Wordless Wednesday: April Flowers

More adorable dwarf iris "Katharina Hodgkin" and purple croci blooming in my back garden.


My One And Only by Kristan Higgins

"You asked why I couldn't forgive you," Nick said, very quietly, and I jumped a little. "It was because you were the love of my life, Harper. And you didn't want to be. That's hard to let go."

Harper has spent years telling herself that her brief marriage to Nick had been a youthful mistake and that she was completely over him (and better off without him), but when she sees Nick at her sister's destination wedding (to his brother, no less!) she admits she might have been wrong about being over him. When circumstances leave Harper driving cross country with Nick they are forced to face their shared past.

My One And Only packs no surprises and that's a-okay because the character development and story-telling is pretty darn fine and Higgins is always guaranteed to deliver a fantastic HEA. Harper and Nick are well-wrought (if not completely likable) protagonists and the many secondary characters are just as real. Seriously, I was just as interested in the relationship between Harper and her parents and Nick and his dad as I was with Harper and Nick's.

Anyway, I picked up My One And Only because Higgins had mentioned it during at the Big Book Getaway when the panelists were asked about protagonists readers disliked. Apparently, a lot of readers didn't like Harper and that piqued my interest. A romantic heroine most romance readers didn't like? Well, maybe I'd like her?

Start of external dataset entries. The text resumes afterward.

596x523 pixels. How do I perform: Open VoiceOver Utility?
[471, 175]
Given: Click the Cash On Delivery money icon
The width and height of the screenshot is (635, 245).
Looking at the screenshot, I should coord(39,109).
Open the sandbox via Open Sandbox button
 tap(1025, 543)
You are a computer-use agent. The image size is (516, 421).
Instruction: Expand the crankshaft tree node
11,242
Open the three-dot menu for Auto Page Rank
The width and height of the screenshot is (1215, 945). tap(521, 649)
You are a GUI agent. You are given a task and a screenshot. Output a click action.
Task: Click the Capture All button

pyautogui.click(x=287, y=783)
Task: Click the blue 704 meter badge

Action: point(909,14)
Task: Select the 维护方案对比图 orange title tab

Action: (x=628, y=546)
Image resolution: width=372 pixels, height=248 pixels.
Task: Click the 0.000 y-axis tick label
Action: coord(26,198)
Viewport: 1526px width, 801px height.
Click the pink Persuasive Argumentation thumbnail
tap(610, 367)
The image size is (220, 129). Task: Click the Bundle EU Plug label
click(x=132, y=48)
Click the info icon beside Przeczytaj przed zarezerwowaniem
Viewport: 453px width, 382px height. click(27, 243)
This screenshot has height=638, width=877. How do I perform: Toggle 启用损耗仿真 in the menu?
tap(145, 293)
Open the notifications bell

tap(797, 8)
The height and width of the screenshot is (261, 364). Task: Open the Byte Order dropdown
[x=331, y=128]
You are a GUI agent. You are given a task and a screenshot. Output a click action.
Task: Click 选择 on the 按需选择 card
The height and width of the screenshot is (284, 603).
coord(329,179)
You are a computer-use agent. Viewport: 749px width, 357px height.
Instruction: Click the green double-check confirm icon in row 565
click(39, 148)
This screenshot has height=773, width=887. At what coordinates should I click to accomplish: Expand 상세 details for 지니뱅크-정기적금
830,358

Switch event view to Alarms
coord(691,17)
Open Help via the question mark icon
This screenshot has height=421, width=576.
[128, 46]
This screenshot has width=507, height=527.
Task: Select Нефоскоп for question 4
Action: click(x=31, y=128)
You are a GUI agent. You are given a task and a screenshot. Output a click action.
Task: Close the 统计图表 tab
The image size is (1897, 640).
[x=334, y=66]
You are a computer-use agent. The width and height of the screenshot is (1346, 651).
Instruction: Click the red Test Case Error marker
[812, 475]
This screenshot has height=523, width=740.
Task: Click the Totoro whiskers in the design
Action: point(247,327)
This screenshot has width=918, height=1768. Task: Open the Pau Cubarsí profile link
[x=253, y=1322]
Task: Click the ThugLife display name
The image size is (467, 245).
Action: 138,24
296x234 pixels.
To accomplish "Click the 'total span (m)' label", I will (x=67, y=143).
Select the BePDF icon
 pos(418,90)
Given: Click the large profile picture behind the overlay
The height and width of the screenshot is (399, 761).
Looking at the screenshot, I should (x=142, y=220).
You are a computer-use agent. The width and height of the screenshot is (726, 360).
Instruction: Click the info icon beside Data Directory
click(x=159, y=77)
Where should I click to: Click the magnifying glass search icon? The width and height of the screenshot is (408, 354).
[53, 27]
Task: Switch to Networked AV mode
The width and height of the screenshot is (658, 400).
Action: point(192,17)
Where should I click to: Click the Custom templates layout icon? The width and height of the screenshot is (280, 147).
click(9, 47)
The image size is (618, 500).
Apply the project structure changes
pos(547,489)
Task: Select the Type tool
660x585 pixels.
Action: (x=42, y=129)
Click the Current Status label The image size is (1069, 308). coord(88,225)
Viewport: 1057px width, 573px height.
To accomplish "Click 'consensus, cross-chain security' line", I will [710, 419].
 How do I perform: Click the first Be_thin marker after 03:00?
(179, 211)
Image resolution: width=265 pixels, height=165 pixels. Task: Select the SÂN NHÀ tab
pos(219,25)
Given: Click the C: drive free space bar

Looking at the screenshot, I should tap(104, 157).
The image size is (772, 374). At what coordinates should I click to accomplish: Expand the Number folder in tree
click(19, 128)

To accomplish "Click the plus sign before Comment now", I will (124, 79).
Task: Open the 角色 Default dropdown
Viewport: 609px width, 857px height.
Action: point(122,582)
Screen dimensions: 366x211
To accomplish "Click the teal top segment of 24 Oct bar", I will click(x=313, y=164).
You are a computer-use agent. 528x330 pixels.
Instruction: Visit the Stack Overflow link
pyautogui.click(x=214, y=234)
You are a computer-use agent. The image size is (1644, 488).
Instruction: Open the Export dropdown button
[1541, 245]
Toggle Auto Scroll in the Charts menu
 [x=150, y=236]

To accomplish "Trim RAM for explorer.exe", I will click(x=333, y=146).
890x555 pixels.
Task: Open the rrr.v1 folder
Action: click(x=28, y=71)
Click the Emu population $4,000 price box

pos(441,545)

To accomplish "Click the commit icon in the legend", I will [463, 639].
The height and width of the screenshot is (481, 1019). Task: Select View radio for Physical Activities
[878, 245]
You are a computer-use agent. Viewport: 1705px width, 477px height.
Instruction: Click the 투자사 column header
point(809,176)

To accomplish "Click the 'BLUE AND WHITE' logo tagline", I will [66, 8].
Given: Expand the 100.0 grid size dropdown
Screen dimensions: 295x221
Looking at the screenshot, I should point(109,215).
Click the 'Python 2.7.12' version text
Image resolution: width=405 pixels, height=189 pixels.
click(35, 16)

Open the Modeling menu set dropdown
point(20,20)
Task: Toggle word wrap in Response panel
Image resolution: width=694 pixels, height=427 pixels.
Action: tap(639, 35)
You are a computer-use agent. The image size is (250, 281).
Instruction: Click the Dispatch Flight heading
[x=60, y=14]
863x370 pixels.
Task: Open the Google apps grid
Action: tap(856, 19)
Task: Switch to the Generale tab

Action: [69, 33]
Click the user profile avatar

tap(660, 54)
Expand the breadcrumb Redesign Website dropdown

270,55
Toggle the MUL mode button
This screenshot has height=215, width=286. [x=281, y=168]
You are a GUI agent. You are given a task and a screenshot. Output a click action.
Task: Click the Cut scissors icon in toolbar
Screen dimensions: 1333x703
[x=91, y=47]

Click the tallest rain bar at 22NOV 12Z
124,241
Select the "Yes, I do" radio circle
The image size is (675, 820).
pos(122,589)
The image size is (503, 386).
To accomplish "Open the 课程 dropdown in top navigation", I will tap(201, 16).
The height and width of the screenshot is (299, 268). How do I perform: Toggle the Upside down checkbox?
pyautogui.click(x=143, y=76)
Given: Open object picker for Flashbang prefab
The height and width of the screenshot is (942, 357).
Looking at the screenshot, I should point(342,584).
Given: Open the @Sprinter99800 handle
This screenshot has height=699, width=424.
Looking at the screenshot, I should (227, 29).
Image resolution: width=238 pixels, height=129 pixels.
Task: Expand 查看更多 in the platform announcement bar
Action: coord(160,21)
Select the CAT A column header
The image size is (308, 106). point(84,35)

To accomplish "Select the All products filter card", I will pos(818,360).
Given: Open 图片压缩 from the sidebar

And I did. Harper's a professional woman in her mid-thirties who has been badly hurt by love and she protects herself accordingly by cultivating a cynical and unromantic attitude toward relationships. This doesn't make her a bad person, just a thoroughly human one. That she open herself up to love again (and with the person who hurt her) just made me love her more. Unfortunately, I liked and empathized with Harper so much that I had difficulty accepting Nick as a romantic hero. He was so domineering and made so many assumptions about the changes Harper would make to her life to accommodate their romance that I spent a lot of the novel wanting to sign him up for relationship therapy.

My One And Only by Kristan Higgins (Harlequin, 2011)


The Next Best Thing by Kristan Higgins

The Next Best Thing is a sweet and tender romance about second love (and pastry). Lucy and Ethan have been friends since culinary school and live in the same small town on the same tiny island. Lucy even married Ethan's brother -- a (seemingly) perfect paragon of manhood who died eight months after their wedding. After five years of mourning, Lucy is ready to start a relationship and have children with a nice, healthy man who isn't a risk-taker. And who won't give her butterflies. And who isn't Ethan.

I sometimes have a hard time with first person POV, but I liked its usage in The Next Best Thing as I really enjoyed being in Lucy's head. It felt comfortable and familiar. Does that sound a little creepy? I don't mean it to be. It was if Lucy was a good friend -- I felt her pain, sympathized with her grief over the loss of her husband, and understood her reluctance to risk her heart again with someone like Ethan.

The Next Best Thing was my first Kristan Higgins book. I heard her speak at the Big Book Getaway and was so smitten I checked out three of her books from my library on the following Monday. The Next Best Thing links with Somebody to Love but neither seem to link with My One and Only so I may have just created a problem for myself? Higgins doesn't seem to have written any series (at least not any labeled as such), but many of the books seem linked by character or place.

The Next Best Thing by Kristan Higgins (Harlequin, 2010)


Wordless Wednesday: Early Irises

Adorable dwarf iris "Katharina Hodgkin" blooming amongst the litterfall.
And some of the Tête-à-Tête daffodils look ready to bloom this weekend!